ERIC FROMM saydığı 3 hususun da yetmediğinin görüldüğünü, ayrıca "MADDİYAT
ile HER ŞEY olur" diye düşünenlerin yanıldıklarını şöyle açıklıyor:
Artık bir çok insan ENDÜSTRİ ÇAĞI'nın
verdiği vaadleri yerine getiremiyeceğini anlamış durumda!.. Biliyor ki, mutluluk
"tüm arzuların yerine getirmesi"nden ibaret değil!..
Yaşamımın efendisi olma düşleri, hepimizin BÜROKRASİ MAKİNASININ birer ÇARKI
olmamızla sonuçlanmıştır... DUYGU, DÜŞÜNCE ve TUTKULARIMIZ kitle iletişim
araçlarına egemen olan ENDÜSTRİ GÜÇLERİ tarafından yönetilmektedir!.. ERIC FROMM burada çok önemli biri noktaya işaret
ediyor... "Evet, halkı biraz rahatlattılar ama, BASIN-YAYIN organlarını
ellerinde tutarak ZİHİN ve RUH melekelerimizin ESARET'ini sürdürdüler!
KAPİTALİSTLER'in istediğinden başkasını düşünemez, başkasını hissedemez, hatta
isteyemez olduk," diyor!..
Gördünüz mü?.. Bizde de niye bütün GAZETE, DERGİ, TELEVİZYON ve RADYO
kanallarının ZENGİNLER'in kontrolünde olduğu anlaşılıyor, değil mi?
EKONOMİK GELİŞME'nin artarak büyümesi,
yalnız ZENGİN ULUSLAR'ın bir imtiyazı olarak kalmış, ZENGİNLER İLE FAKİRLER
ARASINDAKİ UÇURUM dev boyutlara ulaşmıştır.
Teknik gelişmeler ÇEVRE ve DOĞA KİRLENMESİ konusunu gündeme getirirken, tüm
insanlığın sonu olabilecek ATOM SAVAŞI tehlikesinin doğmasına da yol
açmıştır.
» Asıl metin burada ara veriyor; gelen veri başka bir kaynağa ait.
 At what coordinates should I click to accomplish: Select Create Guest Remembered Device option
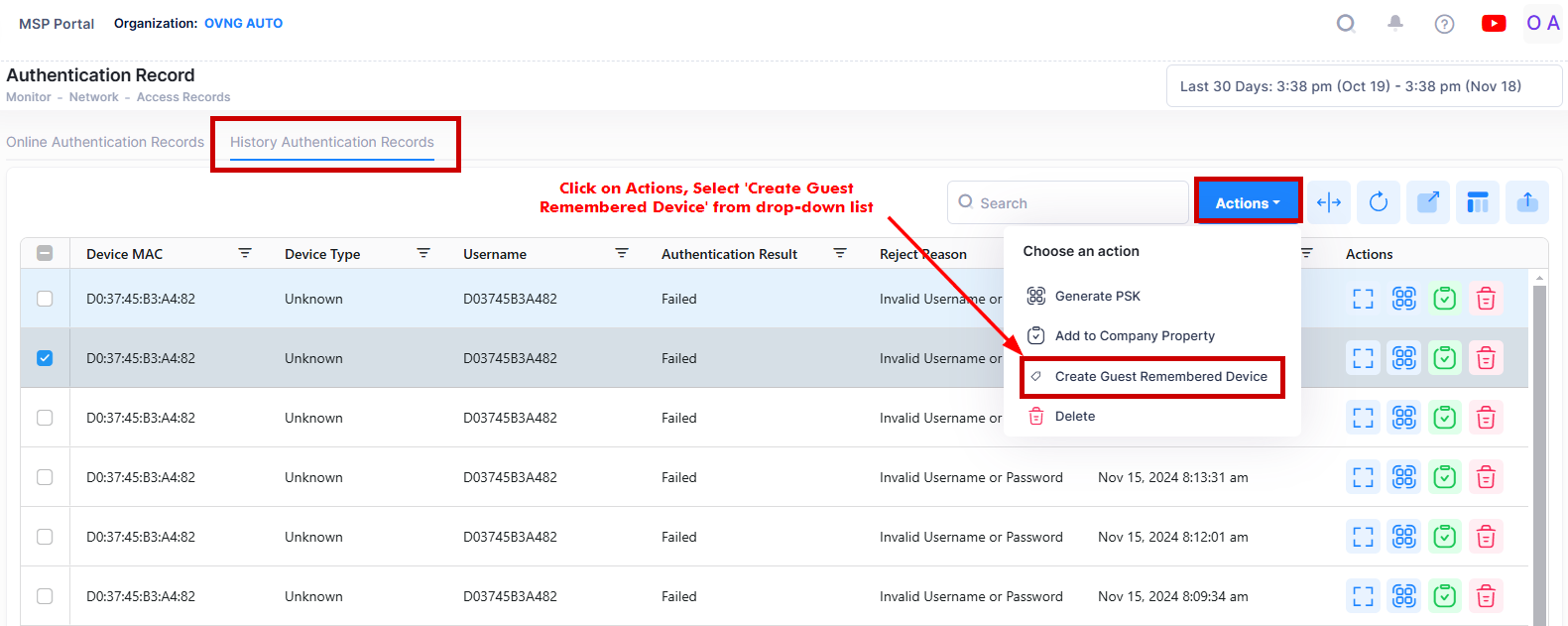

Demek ki bu AZGIN KAPİTALİZM sadece İNSANLAR'ı
ezmekle kalmıyor, HAYVANLAR'ı BİTKİLER'i yok ediyor; TABİAT'ı mahvediyor!.. Ne
uğruna?.... İşte o %1'in İHTİRAS'ı uğruna!..
Aslında işin esas kaymağını yiyenler daha da azdır... Birleşmiş Milletler'in
bir raporuna göre, dünyada en ZENGİN 450 AİLE, DÜNYA GELİRİ'nin %40'ını
almaktadır!... Kalan 6 MİLYAR insan da %60'ı bölüşeceğim diye uğraşıp
durmaktadır!. Bu 450 AİLE'nin her biri 10 fertten meydana gelse, 4500 kişi
eder!..
Düşünebiliyor musunuz?.. Sadece 4500 kişi, neredeyse 6 milyar insanın
bölüştüğünü yiyor!...Yemesi mümkün değil de, İSRAF ediyor, SEFAHAT içinde
yaşarken harcıyor!.. Harcıyamadığı büyük kısmı da kendinde birikiyor!...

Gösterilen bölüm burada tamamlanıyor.